Most experts, though, believe the threat of atomic war was minimal during the coup and will probably remain so even if the Union dissolves. One reason is that virtually all the U.S.S.R.’s strategic nuclear arms—the missile- and bomber-borne kinds that threaten other nations—are in just four republics: Russia, Ukraine, Belorussia and Kazakhstan. Of the four, Russia holds 80% or more of the strategic nukes…

Two other republics with strategic nukes have gone still further toward yielding control. Both Ukraine and Belorussia have proclaimed themselves nuclear-free zones, and Kazakhstan’s President Nursultan Nazarbayev decreed the closing of the underground nuclear testing center at Semipalatinsk, though he has not yet agreed to give up the weapons.

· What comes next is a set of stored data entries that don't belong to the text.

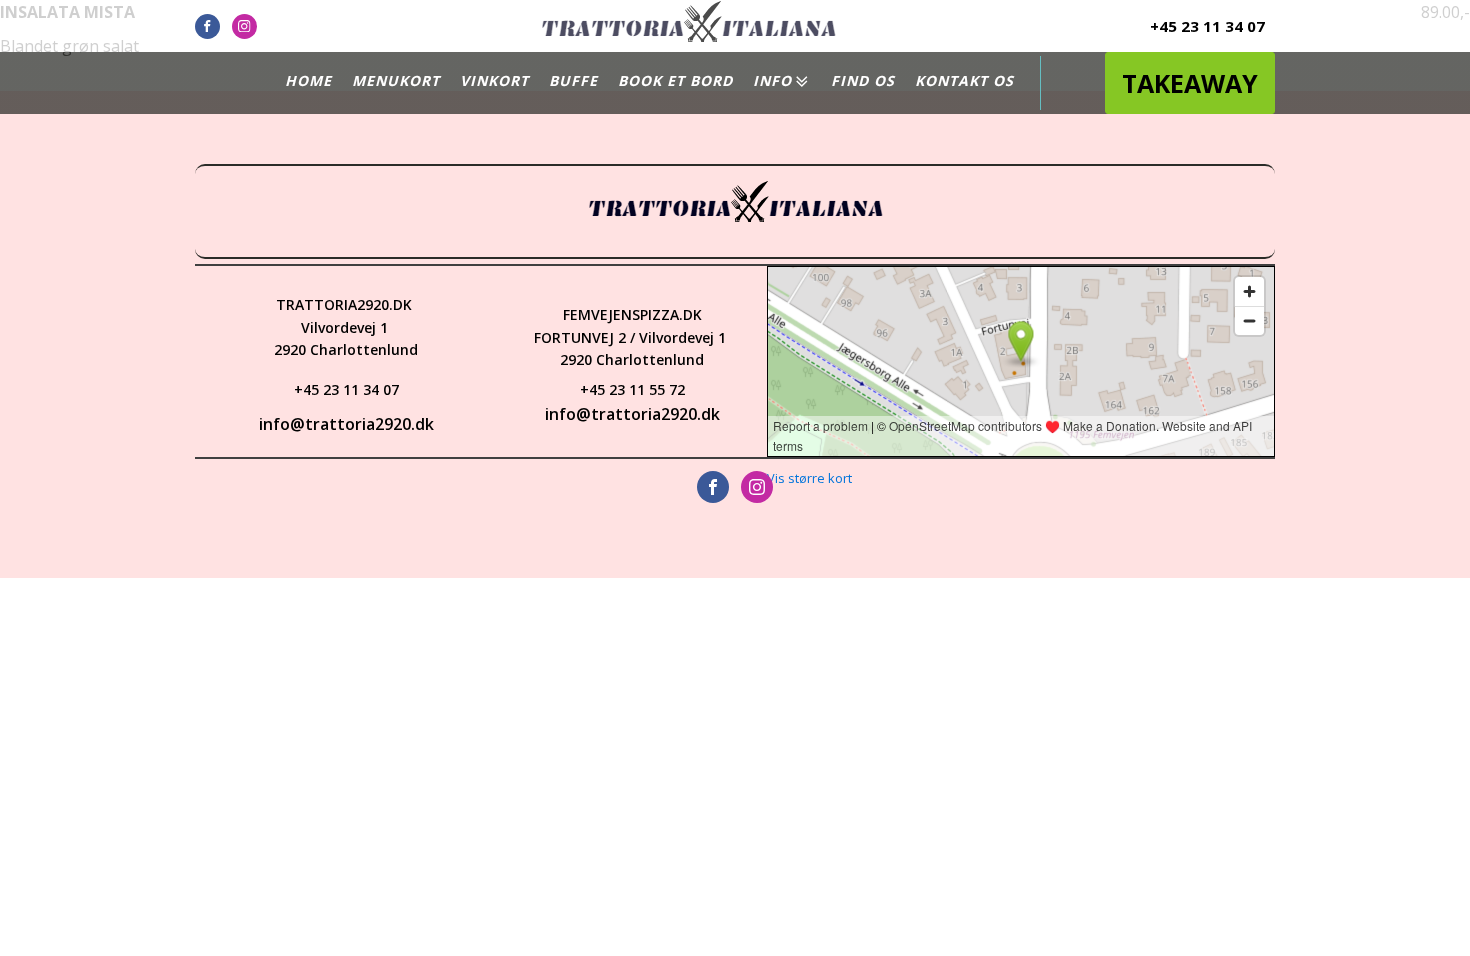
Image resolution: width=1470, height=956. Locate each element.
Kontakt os (964, 80)
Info (772, 80)
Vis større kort (809, 478)
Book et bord (675, 80)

The International Day Against Nuclear Tests serves as a reminder of the 1996 Comprehensive Nuclear Test Ban Treaty that the U.N. adopted, but has not yet entered into force. The treaty would ban all nuclear testing or explosions in any setting, yet eight states in the world have not signed or ratified it yet: China, Egypt, India, Iran, Israel, North Korea, Pakistan and the United States.